Download Free Raise The Issues Book in PDF and EPUB Free Download. You can read online Raise The Issues and write the review.

Raise the Issues helps advanced students develop critical thinking skills as they gain insight into American Attitudes and values. It combines original broadcasts from NPR® with authentic articls from publications such as The New York Times, The Atlantic Monthly, and the International Herald-Tribune to present dffering viewpoints on contemporary topics. Each of the ten units provides stimulating content that integrates listening, reading, speaking, and writing. As students clarify, interpret, and evaluate ideas from the material, they improve their command of sophisticated vocabulary and complex structures.
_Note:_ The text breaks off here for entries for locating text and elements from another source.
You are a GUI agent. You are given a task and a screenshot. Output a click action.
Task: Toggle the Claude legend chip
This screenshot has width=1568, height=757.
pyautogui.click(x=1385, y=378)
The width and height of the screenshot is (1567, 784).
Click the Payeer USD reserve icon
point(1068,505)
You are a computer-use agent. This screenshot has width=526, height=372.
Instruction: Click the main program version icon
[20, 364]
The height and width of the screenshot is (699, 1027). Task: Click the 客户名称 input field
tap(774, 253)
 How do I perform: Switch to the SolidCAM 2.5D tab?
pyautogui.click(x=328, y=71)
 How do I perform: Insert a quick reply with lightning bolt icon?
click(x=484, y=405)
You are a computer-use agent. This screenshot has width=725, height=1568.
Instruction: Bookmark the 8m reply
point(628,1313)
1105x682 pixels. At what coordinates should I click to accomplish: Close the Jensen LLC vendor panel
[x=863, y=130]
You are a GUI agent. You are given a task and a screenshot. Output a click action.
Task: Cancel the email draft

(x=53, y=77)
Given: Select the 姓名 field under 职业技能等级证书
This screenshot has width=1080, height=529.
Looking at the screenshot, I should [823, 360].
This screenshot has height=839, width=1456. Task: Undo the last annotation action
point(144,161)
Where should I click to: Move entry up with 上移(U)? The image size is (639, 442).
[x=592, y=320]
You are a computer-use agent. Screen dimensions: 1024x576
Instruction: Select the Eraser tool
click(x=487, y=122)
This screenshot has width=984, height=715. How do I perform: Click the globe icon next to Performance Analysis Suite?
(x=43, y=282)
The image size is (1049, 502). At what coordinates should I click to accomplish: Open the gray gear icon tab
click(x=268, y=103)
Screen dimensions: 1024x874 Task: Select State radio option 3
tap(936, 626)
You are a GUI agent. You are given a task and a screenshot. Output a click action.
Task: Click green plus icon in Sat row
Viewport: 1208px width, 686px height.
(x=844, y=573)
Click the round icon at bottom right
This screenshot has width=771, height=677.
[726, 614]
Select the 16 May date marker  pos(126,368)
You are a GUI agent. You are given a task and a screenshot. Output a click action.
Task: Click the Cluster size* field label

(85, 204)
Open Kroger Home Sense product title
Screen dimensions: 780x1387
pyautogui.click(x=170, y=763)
The third edition features five new units on topical issues such as international adoptions, immigration, alternative energy, and the place of sports in higher education. See also: Face the Issues, Third Edition Consider the Issues, Third Edition
An exciting, proven approach to listening comprehension and discussion, based on authentic radio broadcasts from NPR's "All Things Considered," "Weekend Edition," and "Morning Edition." Students are presented with interesting, relevant content in unedited everyday speech including hesitations, redundancies, and various dialectical patterns. The series: Develops essential listening strategies, including predicting, looking at language, understanding main ideas and points of view, focusing on details, and note-taking. Fosters critical thinking skills through follow-up activities that include discussion, debate, values clarification, and writing assignments. Integrates language and concepts through sophisticated grammar and vocabulary activities. Audio programs comprising original radio broadcasts are available for each book. (Audioscripts appear in separate Answer Key for Raise the Issues, Second Edition). "Raise the Issues: " Integrates all four skills while encouraging students to think critically about American attitudes and values. Combines original broadcasts with authentic webzine, magazine, and newspaper articles, and editorials to present different viewpoints. Features units on current issues ranging from genetic engineering to the effects of the Internet. Audio Sample Listen to a sample from the audio CDs: From Unit 2: Better Dead than Coed (3:21) Click here to order the Audio Program. The NPR series also includes the "Consider the Issues" and the new edition of "Face the Issues."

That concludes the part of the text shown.